Niv Libner traina il gruppo.

Bel gesto, no?
"Bellissimo. Tornato a casa, ho raccontato questo incontro a mio padre, e lui stentava a credermi: 'davvero?', diceva. Per la generazione di mio padre è una cosa impossibile, invece per noi è normale. Perché i ragazzi non ricordano o non sanno neanche che cosa ci divida dagli altri. Lo sport può fare tantissimo. Perché lo sport unisce. E la religione non dovrebbe dividere".

Sport è passione.
"Non è solo passione, ma piacere e rispetto. È la possibilità di trovare una soluzione pacifica. In più, Niv e io stimavamo l’iraniano, perché sapevamo benissimo che cosa significhi gareggiare da solo invece che in due".

Sarebbe?
"Quando sei da solo, parti solo pensando, e sperando, di finire la corsa.

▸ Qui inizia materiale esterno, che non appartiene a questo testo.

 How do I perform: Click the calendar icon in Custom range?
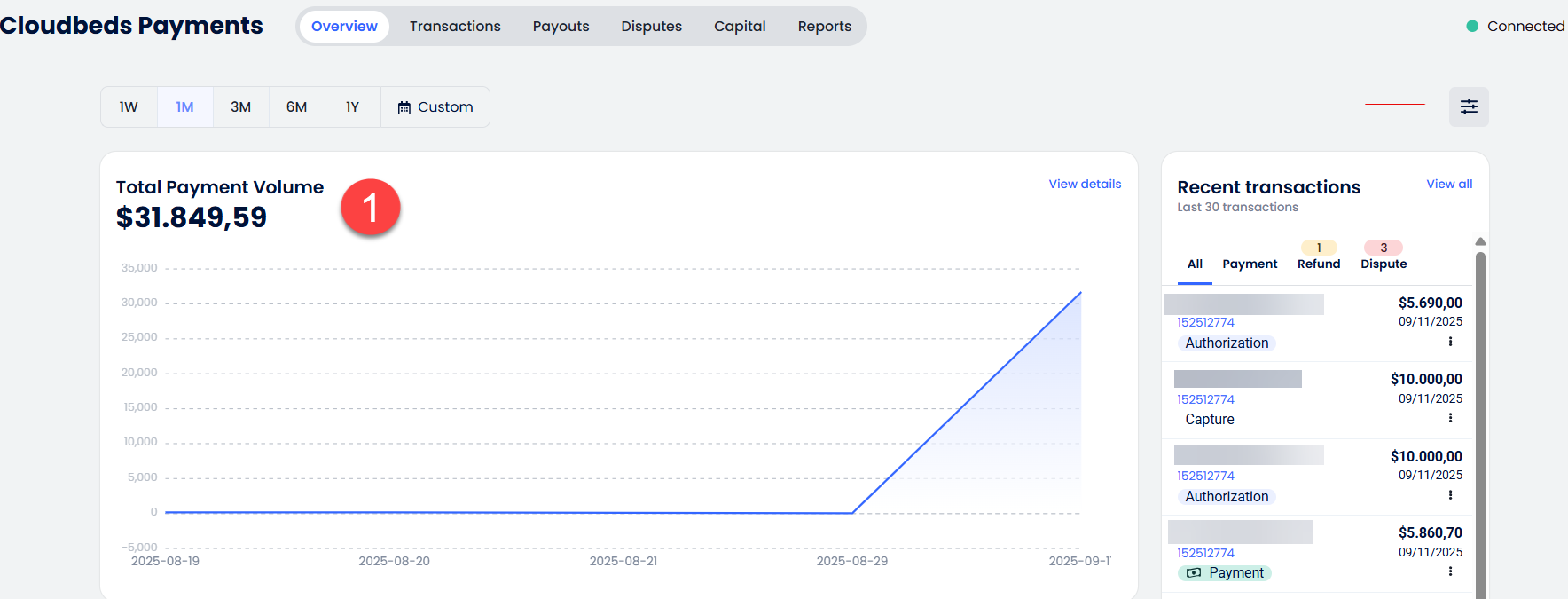point(404,107)

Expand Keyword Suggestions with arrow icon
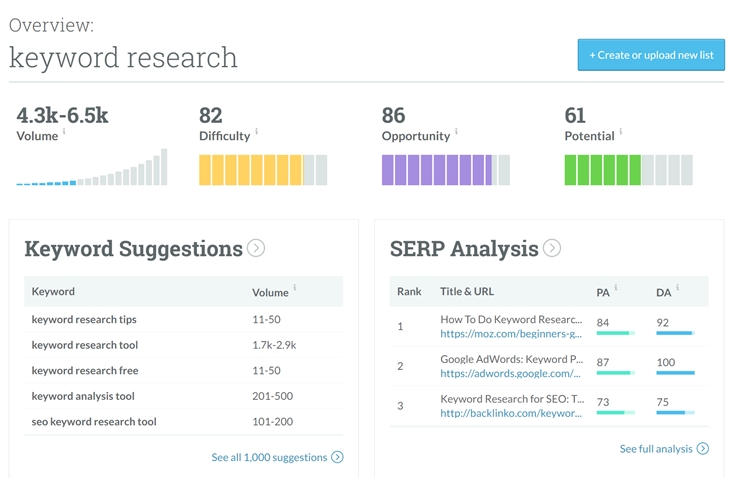click(256, 248)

Ti fai mille domande: e se foro?, e se spacco la bici?, e se vado in crisi? e se ho la borraccia vuota? e finita la corsa, dove vado? In due ci si fa sempre coraggio".

Adesso?
"Vorremmo entrare in una squadra di dilettanti europea, italiana sarebbe il massimo. C’è un problema: ogni squadra può accogliere un solo straniero. Così Niv e io dovremmo contare su due offerte, e comunque separarci".

Poi?
"Il sogno è sempre quello di diventare professionisti. In Israele sono convinti che il ciclismo non sia una professione. Io dico di sì". E se non ce la farete? "Torneremo a studiare, o cominceremo a lavorare. Magari nel ciclismo. Io ho aiutato a organizzare il primo Giro Servetto d’Israele, cicloturistico. Dal 31 gennaio al 7 febbraio. Mi creda: sarà un successo".